Years ago the famed preacher Richard Baxter was quoted as saying, “I preach as a dying man to dying men.”

We are dying physically as a result of sin. In recent articles I have sought to lay a foundation for ministering to those with health needs within the congregation.

Our most basic ministry to the sick and their families is the ministry of prayer. God holds life and death in His hand. It is not a futile exercise to seek His face on behalf of the sick. Long ago James was inspired to write, “Is any one of you sick? He should call the elders of the church to pray over him and anoint him with oil in the name of the Lord.” Members should be reminded of the importance of prayer. Officers, also, must be taught the importance of their prayers for the sick. Each of us needs to study Scripture in order to learn how to pray. Visiting and praying for the sick extends beyond the pastor’s duty. Our prayers must include more than asking for the person’s healing, God willing. It can include the following: that the individual would be made more holy through this trial (I Thess. 4:3); that God would use this illness to bring glory to Himself (I John 9:3); that , if healed the individual would “commend (God’s) works to another; they will tell of your mighty acts.” (Ps. 145:4); that the individual would be enabled by God to suffer for God’s glory (I Cor. 10:31); that the Gospel will be extended through this trial (Mt. 28:18-20); and that the ill would be comforted by the hand of a sovereign God and realize experientially that all things do work together for the good of Christians (Rom. 8:28). You can add many other items to this list.
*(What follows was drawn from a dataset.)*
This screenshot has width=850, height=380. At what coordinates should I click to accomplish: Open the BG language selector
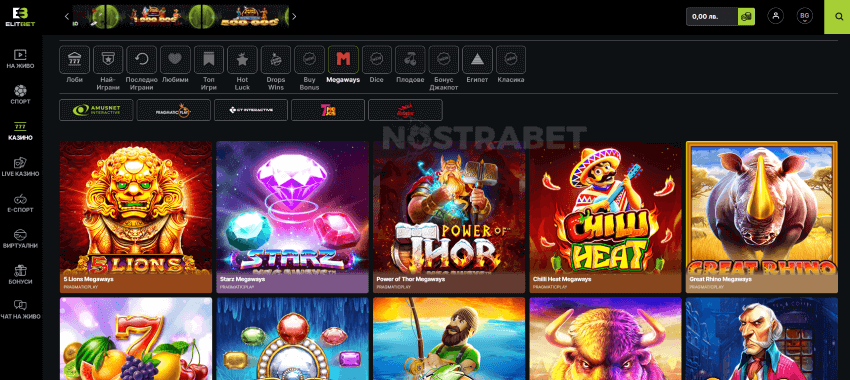coord(804,16)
The names of the sick need to be kept regularly before the congregation so that continual prayers can be made. Such prayer concern should not end upon the patient’s release from the hospital. Flare-ups and backsets do occur. Prayer is needed for the restraining hand of God to be upon the individual, if it is God’s will. The whole recuperation process can only occur by God’s hand.
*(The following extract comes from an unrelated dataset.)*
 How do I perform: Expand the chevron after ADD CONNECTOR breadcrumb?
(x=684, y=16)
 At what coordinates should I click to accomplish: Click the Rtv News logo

I would pause to remind non-medical personnel of the importance of praying for physicians and others in the medical profession. Their proper use of their knowledge rests not in their degree or in medical technology but in the hand of God who gives wisdom.

Ideally a deacon should be assigned to anyone in the congregation with a severe illness. The deacon can work toward ministering to any physical need that may arise. Often transportation is needed for therapy or follow-up doctor’s visits. If a patient is undergoing outpatient chemotherapy, an additional person to drive can be very helpful. This leaves the family member free to care for the treated person in case he becomes nauseated or experiences other reactions. Financial needs may arise of a short term or long term nature. Deacons need to know this so that they can minister accordingly.

Deacons may also make a list of medical supplies that are kept on hand for use by the congregation. Such inventory should include an adequate first aid kit for minor accidents around the church. The following may prove to be helpful: crutches, a wheelchair, and a cot or bed. Again, you may want to add to this list.

Your church may have ministered to the sick in far better ways than I have mentioned. If so, share your insights with fellow Christians so that we might be able to better meet the needs of the sick within our congregations. Any diaconal program must not rest solely on material items. It must be bathed in prayer. The implementation of any program requires wisdom as to how to best do it, as well as openness and receptivity by those receiving the help. By God’s grace and only by His grace can such a ministry function properly.